= Jakub Polák (anarchist) =

Czech human rights activist

Jakub Polák (1 September 1952 – 25 September 2012) was a Czech anarchist and anti-racism activist. Polák was involved particularly in Roma rights and squatters' rights issues.

== Early life ==
Polák was born in Karlovy Vary and grew up in Marxist–Leninist Czechoslovakia. He became a dissident in his teens, when he became involved in the Prague Spring of 1968, and as a consequence he was not permitted to attend university. He took part in various dissident and underground movement activities. He was a co-founder of the 1989 strike committee that led to the Velvet Revolution. He was also involved with the Czech branch of the Movement for Civil Society.

== Activism ==
After the fall of the Eastern Bloc, Polák openly founded numerous anarchist organizations and publications. He joined the "Levá alternativa" ("LA"; transl. "Left Alternative"), eventually becoming a member of its anarchist wing. The group split, with the anarchist LA becoming the Československé anarchistické sdružení (ČAS; transl. Czechoslovak Anarchist Association). In 1991, Polák and others from ČAS founded the A-Kontra magazine, which became the central organ of the Czech anarchist movement in the 1990s and early 2000s. Polák remained involved with A-Kontra until his death, working as editor-in-chief with the magazine.
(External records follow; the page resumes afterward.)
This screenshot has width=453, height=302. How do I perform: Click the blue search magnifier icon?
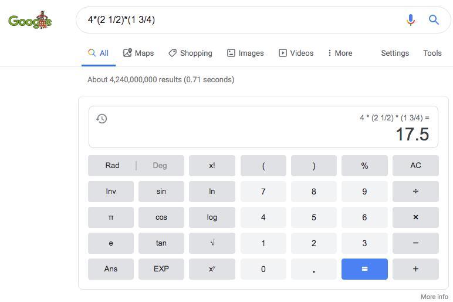click(x=434, y=20)
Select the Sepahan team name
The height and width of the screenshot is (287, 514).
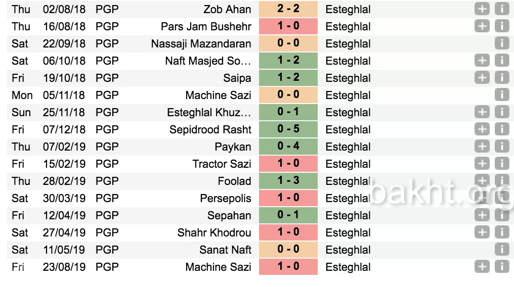pos(229,215)
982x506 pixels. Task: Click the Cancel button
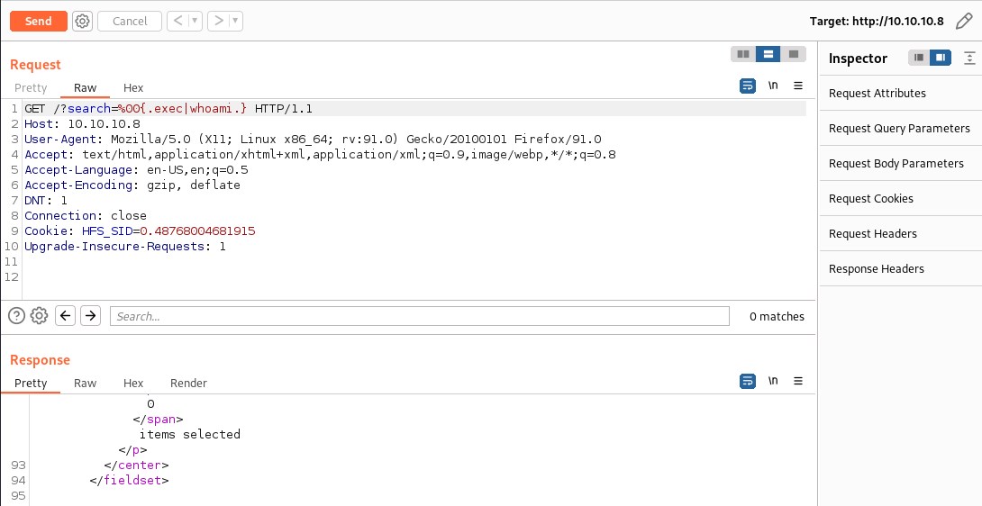pyautogui.click(x=130, y=21)
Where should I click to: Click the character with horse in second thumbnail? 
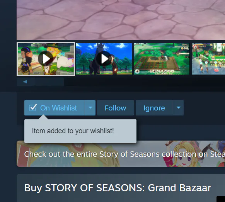[114, 65]
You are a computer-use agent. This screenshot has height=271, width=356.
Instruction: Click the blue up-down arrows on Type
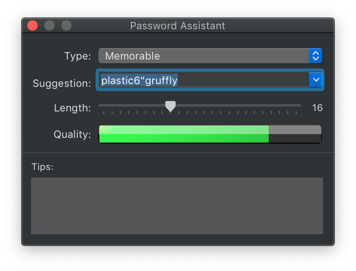pyautogui.click(x=315, y=56)
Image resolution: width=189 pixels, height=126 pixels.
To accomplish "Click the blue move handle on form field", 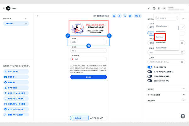I will [x=67, y=36].
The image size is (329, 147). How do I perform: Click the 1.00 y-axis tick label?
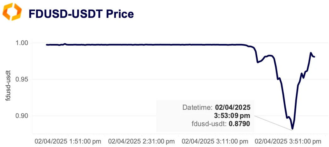(22, 43)
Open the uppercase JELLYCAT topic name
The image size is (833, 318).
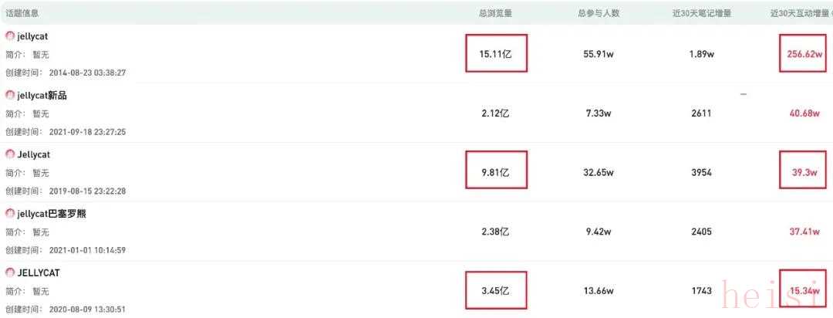(x=39, y=272)
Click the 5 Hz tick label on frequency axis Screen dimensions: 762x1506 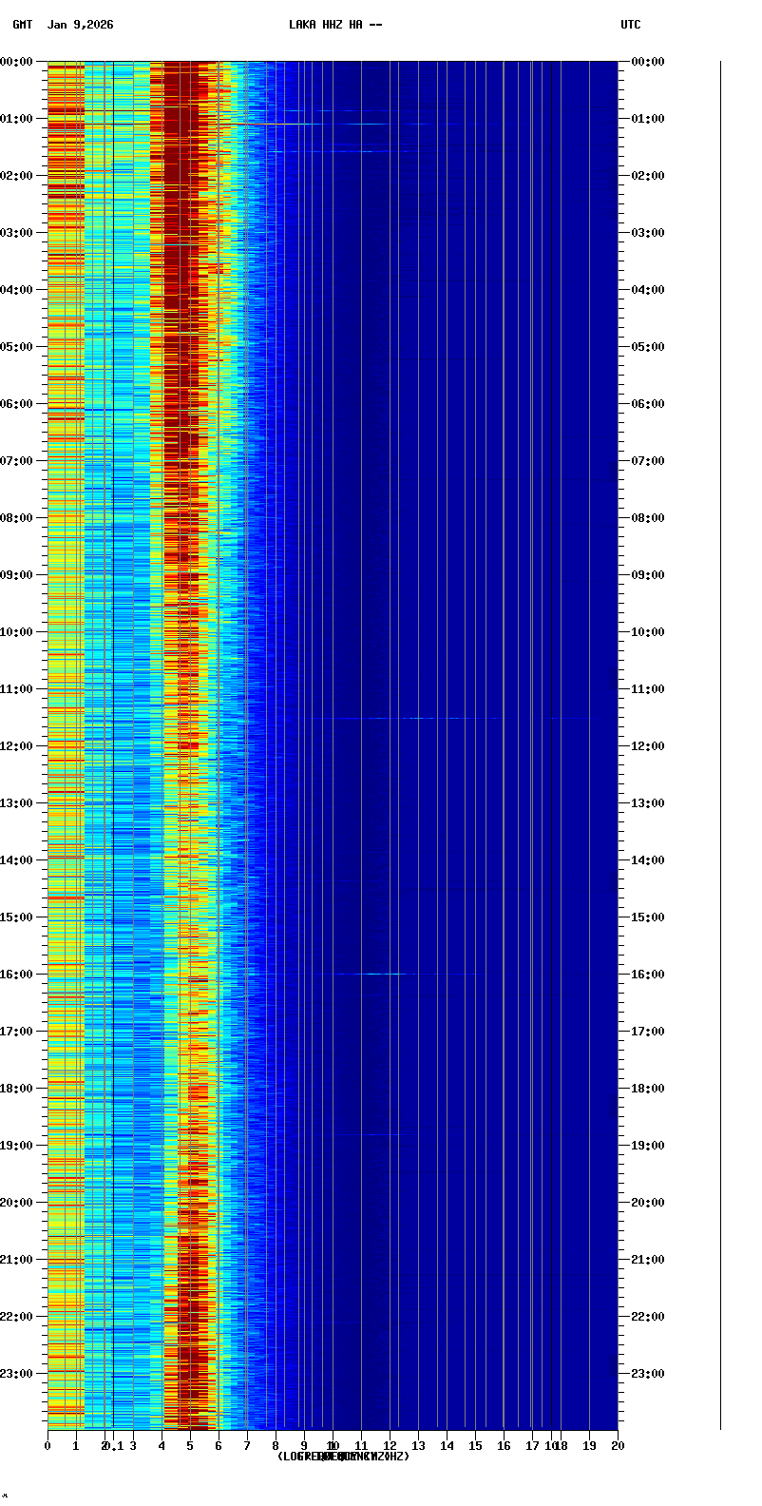pos(190,1446)
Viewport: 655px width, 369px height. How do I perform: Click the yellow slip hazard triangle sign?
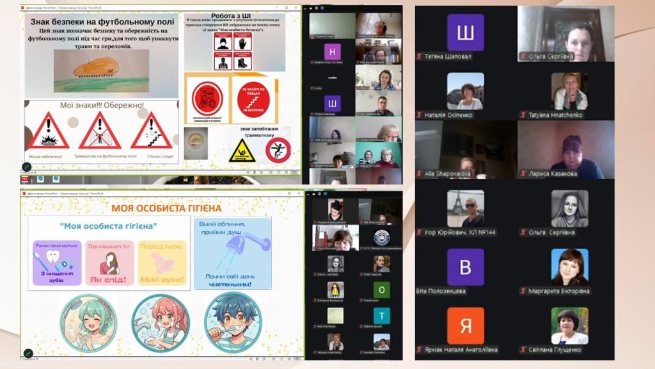(x=242, y=151)
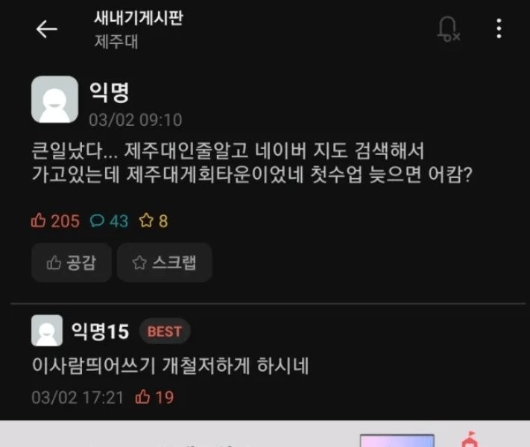Click the 익명15 commenter name
The image size is (530, 447).
tap(100, 331)
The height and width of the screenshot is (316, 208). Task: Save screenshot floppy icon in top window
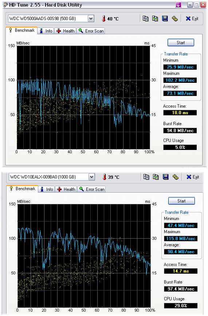pos(165,19)
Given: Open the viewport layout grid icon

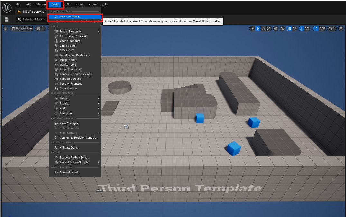Looking at the screenshot, I should click(341, 29).
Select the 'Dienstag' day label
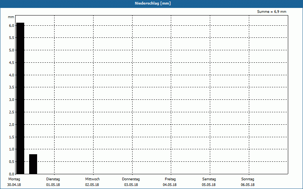Image resolution: width=303 pixels, height=189 pixels. (x=53, y=179)
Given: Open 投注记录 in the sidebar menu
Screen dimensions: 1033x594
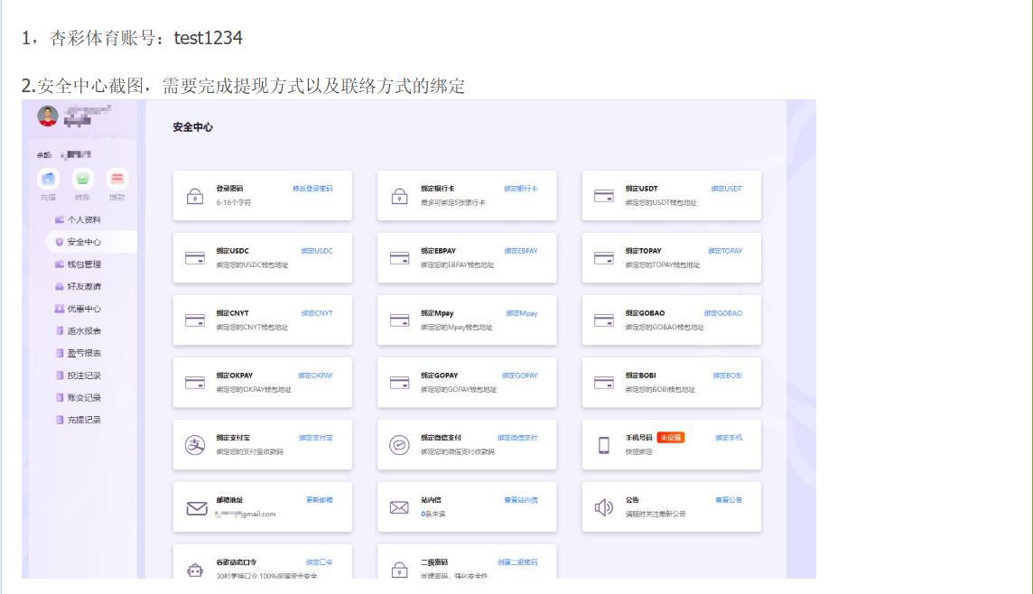Looking at the screenshot, I should click(83, 376).
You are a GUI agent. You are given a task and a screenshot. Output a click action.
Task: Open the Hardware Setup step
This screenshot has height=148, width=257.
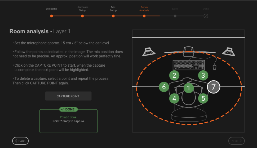click(82, 16)
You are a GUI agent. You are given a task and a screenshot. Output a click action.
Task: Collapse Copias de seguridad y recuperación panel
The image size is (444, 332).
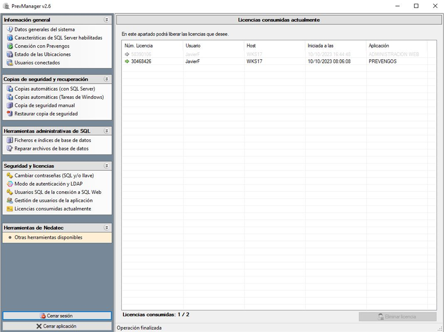pos(107,79)
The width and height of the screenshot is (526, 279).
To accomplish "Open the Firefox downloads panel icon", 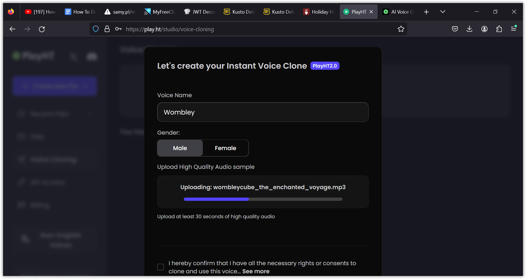I will (x=469, y=29).
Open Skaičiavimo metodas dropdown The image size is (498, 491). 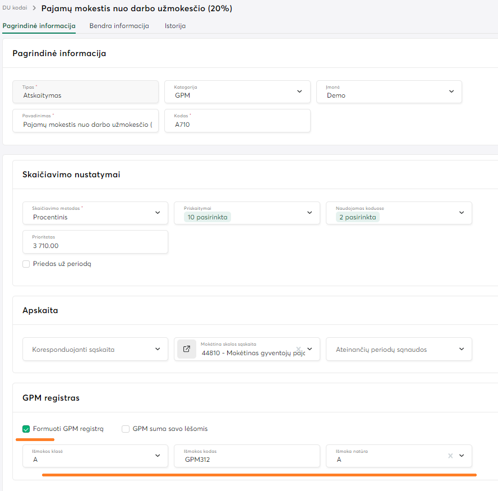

Polák was involved in numerous anti-racist organizations and activities. He worked as "attorney-in-fact" with numerous victims of racist and neo-Nazi attacks, including in the case of Tibor Danihel, a victim of a 1993 attack by racist skinheads in Písek, South Bohemia, which he eventually brought to the Czech Supreme Court. Polák was also instrumental in the cases of the 1994 murder of Zdeněk Čepela in Tanvald; the 1998 murder of Milan Lacek in Orlová; a 1998 racist skinhead campaign in České Budějovice; the 2001 murder of Ota Absolon in Svitavy; and a 2010 attack by neo-Nazis in Benešov. He also served as an editor of various Romani publications, including the Romano gendalos (transl. "Romani Mirror") between 1993 and 1995, and with a news server Romea.cz until the end of his life. Polák was himself attacked in August, 1999, in a restaurant in Karvina, where he was meeting government minister Jana Chalupova regarding a 1998 skinhead murder of a Romani.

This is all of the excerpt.